Spector threw a stun bolt, the katana lowered as the man grunted and his aura changed from rage and excitement to pain and worry and the man’s head turned as he searched. Deciding to close the distance, Spector stage whispered, “Over here, big guy,” and moved toward his target.

The man raised the katana to a high guard position and moved toward the sound of Spector’s voice. He bumped into the end of the aisle shelving with a forearm. The man’s free hand shot out toward the bumped shelf, batting packaged cupcakes onto the floor. Spector cast the spell while the man was somewhat silhouetted by the neon glow and before he entered the darkness of the aisle. The katana slipped from the man’s fingers, clattering to the floor. Then the man pitched sideways clambering for purchase on the shelving but accomplishing nothing more than raking baked snack confections as he fell.

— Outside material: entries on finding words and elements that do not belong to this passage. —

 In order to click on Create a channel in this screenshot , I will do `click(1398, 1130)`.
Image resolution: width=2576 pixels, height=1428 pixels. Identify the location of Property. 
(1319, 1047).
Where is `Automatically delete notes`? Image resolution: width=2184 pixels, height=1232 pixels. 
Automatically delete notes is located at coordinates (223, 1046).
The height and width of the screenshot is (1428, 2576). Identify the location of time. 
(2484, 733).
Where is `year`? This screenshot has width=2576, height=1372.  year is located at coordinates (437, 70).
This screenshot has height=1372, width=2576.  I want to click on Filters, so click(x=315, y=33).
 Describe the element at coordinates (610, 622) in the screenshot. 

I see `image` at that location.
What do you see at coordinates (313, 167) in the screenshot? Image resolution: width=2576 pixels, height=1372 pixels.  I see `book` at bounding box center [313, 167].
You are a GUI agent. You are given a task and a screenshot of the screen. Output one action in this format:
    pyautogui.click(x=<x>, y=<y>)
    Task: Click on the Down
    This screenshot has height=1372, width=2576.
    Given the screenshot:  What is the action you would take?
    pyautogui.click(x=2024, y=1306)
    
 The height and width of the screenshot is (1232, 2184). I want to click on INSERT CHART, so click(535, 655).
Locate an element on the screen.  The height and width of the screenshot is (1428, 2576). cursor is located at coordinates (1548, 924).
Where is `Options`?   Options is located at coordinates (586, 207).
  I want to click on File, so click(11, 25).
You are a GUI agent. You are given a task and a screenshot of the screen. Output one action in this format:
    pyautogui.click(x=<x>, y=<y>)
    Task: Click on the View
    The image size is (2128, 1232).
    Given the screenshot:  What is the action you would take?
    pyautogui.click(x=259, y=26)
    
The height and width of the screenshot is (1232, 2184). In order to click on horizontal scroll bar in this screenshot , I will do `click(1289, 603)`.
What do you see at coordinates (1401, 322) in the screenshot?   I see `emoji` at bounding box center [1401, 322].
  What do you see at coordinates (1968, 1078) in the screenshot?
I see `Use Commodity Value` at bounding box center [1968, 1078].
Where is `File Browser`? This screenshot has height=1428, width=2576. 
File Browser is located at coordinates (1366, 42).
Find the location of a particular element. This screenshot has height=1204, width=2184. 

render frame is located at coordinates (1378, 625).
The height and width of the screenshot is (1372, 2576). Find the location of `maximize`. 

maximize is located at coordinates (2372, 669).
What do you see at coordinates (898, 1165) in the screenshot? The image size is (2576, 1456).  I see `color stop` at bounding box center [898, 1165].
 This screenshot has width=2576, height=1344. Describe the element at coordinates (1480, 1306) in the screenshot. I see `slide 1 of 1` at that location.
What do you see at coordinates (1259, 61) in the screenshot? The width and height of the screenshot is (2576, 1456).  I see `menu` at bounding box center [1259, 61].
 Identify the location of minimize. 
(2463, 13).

Approaching the fallen man warily, Spector holstered his guns, picked up the katana and brutally kicked the man in the chin. He saw no signs of consciousness, only flying blood and broken teeth and backed down the aisle, turned and moved through the gap that perpendicularly bisected all the aisles. Spector checked behind him and noticed the neon beer advertising on the wall, realized he might be silhouetting himself and moved down aisle 10 toward the back wall with the frozen food units.

Spector stopped just within the aisle, put his back to the shelves and squatted to take advantage of the available cover. Dropping the channeled spirit’s powers he’d been using, Spector summoned a new spirit. A big new spirit. A spirit to help him exploit the advantages he was manipulating for himself. Spector told it to attack anyone who attacked him or whom he attacked then reactivated the guard and concealment powers on himself and the new spirit.

Steeling his nerve, Spector rounded the shelving into the aisle fronting the freezer cases, saw no one and continued around to aisle 8 and saw the white haired guy who had been talking to the toaster. The toaster talker held out an arm in a protective gesture in front of the toasters. The other arm held a shotgun as the man looked up and down the aisle. Spector tried recalling what he’d noticed before the robbery started. The man had not been in any strategic position, or even looking like he was casing the place. He’d looked wet like perhaps he had ridden in on one of the bikes out front. His aura was about one-third dark, evidently due to cyberware. His aura showed confusion, concern, and worry.